Would you copy all lines in the data that contain the word "computer"?

_Data for this exercise_.
Segment Open
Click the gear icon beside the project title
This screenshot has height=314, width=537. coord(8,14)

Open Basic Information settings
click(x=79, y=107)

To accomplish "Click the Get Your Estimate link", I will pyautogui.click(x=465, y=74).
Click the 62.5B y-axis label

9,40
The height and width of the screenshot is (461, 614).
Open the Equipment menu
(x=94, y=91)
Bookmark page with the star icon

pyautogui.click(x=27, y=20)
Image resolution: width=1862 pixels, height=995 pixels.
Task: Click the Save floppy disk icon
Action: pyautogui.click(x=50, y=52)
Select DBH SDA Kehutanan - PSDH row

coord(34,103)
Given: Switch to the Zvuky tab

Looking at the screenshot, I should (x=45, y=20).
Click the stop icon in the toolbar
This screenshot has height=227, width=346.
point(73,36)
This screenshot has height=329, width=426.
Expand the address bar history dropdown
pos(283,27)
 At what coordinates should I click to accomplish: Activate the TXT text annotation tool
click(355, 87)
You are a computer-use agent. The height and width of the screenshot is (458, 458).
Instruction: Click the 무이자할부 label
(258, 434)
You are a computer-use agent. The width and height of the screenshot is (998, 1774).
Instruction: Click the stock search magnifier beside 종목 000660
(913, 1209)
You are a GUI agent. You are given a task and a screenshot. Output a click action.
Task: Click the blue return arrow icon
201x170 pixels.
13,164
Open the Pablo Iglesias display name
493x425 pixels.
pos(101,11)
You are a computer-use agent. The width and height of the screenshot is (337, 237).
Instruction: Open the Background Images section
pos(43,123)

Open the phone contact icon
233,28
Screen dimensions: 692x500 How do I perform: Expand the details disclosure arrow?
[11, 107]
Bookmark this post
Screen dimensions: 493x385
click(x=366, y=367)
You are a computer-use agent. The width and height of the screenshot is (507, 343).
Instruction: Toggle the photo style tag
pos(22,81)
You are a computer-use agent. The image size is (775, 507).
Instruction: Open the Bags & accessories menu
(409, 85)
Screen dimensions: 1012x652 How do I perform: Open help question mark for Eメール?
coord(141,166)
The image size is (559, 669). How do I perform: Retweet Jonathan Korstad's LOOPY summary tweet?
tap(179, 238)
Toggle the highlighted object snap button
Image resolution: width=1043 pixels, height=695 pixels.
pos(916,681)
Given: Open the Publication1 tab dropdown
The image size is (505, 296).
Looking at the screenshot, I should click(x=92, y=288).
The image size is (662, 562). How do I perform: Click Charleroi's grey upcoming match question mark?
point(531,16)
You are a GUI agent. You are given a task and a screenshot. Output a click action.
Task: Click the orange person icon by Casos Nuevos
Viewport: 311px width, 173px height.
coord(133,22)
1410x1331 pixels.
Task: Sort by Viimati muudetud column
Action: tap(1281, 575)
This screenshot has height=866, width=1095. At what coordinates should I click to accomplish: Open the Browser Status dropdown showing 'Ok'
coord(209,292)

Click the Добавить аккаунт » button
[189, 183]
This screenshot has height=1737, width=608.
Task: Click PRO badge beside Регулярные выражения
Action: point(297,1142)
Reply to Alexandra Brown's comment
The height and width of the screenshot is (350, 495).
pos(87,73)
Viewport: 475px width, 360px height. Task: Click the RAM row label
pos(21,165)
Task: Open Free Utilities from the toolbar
Segment Closed
_Exercise result_.
You are a computer-use agent. The height and width of the screenshot is (458, 458).
You are a computer-use agent. The width and height of the screenshot is (998, 1774).
You are a computer-use agent. The width and height of the screenshot is (337, 237).
You are a computer-use agent. The width and height of the screenshot is (507, 343).
You are a computer-use agent. The image size is (775, 507).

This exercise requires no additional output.